(Collected data entries)
══════════════════════════════

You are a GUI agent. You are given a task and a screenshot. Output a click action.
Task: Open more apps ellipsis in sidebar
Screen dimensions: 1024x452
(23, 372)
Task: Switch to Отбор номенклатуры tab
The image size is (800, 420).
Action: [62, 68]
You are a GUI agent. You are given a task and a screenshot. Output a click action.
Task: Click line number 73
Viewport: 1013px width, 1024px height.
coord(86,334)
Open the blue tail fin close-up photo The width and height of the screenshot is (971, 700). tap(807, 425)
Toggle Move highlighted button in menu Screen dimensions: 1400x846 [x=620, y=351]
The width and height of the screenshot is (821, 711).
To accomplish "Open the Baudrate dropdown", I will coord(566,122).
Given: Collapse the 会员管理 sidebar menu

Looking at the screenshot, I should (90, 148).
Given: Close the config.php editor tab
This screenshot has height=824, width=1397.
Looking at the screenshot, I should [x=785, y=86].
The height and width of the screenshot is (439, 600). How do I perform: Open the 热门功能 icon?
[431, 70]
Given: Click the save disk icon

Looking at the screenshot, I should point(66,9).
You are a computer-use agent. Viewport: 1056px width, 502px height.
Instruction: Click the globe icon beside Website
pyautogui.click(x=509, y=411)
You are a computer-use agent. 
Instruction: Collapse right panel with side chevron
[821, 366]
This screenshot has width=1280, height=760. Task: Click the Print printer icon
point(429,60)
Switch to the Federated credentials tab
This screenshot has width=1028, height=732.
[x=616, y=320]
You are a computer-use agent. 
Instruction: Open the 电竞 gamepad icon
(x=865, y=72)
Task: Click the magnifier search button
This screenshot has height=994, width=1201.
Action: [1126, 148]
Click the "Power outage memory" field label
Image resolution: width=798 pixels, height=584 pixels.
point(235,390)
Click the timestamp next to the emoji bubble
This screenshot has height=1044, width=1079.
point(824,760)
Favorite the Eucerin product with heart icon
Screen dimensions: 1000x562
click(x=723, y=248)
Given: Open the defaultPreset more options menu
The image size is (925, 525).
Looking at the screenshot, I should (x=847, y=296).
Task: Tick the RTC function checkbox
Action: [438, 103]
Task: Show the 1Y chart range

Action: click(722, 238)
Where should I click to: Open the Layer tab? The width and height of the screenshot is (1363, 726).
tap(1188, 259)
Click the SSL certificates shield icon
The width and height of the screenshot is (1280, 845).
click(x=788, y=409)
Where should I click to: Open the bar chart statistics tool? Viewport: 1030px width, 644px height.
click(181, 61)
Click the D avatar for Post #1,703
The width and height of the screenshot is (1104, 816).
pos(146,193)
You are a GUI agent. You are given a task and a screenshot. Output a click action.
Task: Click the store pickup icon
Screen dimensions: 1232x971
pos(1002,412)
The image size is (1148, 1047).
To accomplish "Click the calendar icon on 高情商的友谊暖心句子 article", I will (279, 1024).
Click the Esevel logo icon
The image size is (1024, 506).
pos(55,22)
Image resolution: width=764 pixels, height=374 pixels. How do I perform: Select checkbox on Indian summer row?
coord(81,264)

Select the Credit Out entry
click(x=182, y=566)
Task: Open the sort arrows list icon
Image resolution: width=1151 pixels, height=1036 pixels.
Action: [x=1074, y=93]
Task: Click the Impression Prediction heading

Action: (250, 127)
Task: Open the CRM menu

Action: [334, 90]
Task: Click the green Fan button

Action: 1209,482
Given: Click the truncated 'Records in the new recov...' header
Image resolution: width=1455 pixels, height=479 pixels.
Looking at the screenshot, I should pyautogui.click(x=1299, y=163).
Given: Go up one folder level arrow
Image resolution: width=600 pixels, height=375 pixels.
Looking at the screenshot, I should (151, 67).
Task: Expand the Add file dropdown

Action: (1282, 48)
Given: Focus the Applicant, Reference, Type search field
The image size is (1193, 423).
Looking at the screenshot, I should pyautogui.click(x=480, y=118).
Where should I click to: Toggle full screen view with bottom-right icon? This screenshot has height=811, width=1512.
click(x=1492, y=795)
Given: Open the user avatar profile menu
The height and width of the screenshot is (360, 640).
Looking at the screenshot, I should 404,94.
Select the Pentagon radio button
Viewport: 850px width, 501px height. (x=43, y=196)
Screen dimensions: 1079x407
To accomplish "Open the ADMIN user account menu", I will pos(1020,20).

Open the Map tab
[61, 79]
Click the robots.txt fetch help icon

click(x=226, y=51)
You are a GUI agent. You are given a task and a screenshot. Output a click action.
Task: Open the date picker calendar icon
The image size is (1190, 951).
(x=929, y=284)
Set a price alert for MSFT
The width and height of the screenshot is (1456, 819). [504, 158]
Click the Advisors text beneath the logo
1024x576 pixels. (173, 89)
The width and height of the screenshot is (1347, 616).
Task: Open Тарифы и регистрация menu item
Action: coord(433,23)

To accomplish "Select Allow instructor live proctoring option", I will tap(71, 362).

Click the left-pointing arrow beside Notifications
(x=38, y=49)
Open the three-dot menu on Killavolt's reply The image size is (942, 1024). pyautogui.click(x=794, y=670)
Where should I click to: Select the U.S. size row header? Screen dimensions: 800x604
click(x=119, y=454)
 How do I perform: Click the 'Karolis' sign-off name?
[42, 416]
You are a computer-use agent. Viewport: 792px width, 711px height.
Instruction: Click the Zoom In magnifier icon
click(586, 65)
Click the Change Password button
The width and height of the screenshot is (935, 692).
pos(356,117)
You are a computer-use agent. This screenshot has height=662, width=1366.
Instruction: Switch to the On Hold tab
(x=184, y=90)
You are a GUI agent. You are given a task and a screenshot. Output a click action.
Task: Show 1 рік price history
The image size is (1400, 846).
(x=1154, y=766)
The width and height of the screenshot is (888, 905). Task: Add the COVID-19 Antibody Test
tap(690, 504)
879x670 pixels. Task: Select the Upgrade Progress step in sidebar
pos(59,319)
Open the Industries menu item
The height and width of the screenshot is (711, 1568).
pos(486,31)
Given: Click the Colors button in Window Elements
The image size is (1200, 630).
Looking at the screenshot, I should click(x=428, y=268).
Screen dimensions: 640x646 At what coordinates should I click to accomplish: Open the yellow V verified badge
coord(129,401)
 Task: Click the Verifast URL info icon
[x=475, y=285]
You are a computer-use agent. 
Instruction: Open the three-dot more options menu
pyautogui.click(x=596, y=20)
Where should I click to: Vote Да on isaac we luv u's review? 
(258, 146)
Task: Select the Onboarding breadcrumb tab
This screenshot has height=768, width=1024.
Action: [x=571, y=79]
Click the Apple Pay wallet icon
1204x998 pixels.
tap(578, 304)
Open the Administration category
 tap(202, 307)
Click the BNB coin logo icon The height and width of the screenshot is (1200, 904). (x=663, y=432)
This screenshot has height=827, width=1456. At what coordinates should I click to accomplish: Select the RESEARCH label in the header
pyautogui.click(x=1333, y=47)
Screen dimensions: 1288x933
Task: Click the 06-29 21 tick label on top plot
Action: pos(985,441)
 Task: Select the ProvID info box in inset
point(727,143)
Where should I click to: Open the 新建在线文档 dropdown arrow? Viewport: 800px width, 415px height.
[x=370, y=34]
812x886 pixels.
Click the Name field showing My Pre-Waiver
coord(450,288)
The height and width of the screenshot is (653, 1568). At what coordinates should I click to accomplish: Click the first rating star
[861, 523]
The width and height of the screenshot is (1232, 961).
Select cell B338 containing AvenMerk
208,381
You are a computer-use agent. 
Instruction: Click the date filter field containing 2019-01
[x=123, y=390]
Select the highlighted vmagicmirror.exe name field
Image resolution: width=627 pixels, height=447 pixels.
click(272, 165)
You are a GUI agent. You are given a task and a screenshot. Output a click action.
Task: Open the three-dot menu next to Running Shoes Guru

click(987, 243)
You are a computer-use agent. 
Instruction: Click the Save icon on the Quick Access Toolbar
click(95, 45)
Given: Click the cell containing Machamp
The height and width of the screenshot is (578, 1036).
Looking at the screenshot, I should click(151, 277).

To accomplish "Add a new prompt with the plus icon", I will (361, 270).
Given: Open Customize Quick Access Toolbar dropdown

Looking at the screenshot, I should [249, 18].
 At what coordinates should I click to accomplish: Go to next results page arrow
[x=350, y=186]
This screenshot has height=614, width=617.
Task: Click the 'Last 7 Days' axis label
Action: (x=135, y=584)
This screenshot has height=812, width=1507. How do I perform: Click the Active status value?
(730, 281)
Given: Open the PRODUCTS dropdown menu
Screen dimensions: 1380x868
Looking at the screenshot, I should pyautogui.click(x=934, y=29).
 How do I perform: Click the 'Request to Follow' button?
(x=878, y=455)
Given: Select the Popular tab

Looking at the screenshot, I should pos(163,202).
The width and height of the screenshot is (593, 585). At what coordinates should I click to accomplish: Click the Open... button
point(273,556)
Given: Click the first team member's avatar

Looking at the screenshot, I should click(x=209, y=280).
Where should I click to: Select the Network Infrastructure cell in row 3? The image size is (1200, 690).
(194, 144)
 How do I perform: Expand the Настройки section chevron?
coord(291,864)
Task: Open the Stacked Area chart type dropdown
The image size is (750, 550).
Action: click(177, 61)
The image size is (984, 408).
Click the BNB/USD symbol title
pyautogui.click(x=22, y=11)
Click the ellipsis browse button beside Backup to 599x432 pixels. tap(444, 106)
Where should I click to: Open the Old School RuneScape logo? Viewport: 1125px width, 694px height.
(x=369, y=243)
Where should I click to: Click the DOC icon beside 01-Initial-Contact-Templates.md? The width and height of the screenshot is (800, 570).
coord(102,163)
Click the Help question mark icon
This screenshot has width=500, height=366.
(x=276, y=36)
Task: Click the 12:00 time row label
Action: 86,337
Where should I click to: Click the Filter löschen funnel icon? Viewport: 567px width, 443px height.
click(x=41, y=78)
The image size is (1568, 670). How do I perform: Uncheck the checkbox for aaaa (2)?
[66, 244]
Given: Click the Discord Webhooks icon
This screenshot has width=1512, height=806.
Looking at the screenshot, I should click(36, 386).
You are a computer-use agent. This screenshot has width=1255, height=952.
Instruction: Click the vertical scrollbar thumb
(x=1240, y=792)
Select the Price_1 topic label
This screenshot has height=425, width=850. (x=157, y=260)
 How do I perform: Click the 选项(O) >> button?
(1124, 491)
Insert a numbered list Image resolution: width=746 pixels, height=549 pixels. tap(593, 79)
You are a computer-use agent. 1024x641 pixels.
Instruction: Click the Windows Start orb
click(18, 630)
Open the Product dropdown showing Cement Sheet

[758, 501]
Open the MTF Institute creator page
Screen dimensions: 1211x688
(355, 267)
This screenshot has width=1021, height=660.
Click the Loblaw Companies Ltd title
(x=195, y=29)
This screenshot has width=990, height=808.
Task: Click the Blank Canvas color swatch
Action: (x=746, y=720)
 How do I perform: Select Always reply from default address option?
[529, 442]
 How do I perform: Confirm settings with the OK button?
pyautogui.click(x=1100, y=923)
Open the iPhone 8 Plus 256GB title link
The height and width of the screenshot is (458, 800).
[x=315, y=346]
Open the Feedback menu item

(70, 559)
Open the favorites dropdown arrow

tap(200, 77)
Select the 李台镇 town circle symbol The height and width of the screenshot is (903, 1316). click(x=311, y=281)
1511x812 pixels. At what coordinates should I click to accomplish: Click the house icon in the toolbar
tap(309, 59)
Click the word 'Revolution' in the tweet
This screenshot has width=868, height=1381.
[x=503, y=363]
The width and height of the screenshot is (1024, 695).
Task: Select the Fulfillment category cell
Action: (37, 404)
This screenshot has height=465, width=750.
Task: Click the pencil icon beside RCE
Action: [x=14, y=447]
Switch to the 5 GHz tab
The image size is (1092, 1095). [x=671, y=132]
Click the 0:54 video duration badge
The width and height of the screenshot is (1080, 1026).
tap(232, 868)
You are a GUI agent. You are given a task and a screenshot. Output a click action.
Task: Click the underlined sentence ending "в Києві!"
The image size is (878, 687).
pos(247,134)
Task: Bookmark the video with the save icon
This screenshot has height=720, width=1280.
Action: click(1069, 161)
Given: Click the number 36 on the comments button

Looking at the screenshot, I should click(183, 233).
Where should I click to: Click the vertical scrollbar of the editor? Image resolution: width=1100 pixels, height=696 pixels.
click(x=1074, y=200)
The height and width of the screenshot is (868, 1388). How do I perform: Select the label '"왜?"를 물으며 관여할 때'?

══════════════════════════════

Reproduce exactly the lines from the beginning of the entries above up to and including the line that contains "The width and height of the screenshot is (821, 711).".

> ANSWER SECTION:
You are a GUI agent. You are given a task and a screenshot. Output a click action.
Task: Open more apps ellipsis in sidebar
Screen dimensions: 1024x452
(23, 372)
Task: Switch to Отбор номенклатуры tab
The image size is (800, 420).
Action: [62, 68]
You are a GUI agent. You are given a task and a screenshot. Output a click action.
Task: Click line number 73
Viewport: 1013px width, 1024px height.
coord(86,334)
Open the blue tail fin close-up photo The width and height of the screenshot is (971, 700). tap(807, 425)
Toggle Move highlighted button in menu Screen dimensions: 1400x846 [x=620, y=351]
The width and height of the screenshot is (821, 711).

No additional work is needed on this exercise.